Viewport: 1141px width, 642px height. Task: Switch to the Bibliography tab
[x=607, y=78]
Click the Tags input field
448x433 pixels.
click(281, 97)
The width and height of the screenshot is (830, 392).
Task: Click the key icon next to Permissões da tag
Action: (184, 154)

(DO THIS) Copy the rows above word for word, each line unchanged and in its original order.

(ANSWER FOR THIS EXERCISE)
Viewport: 1141px width, 642px height. Task: Switch to the Bibliography tab
[x=607, y=78]
Click the Tags input field
448x433 pixels.
click(281, 97)
The width and height of the screenshot is (830, 392).
Task: Click the key icon next to Permissões da tag
Action: (184, 154)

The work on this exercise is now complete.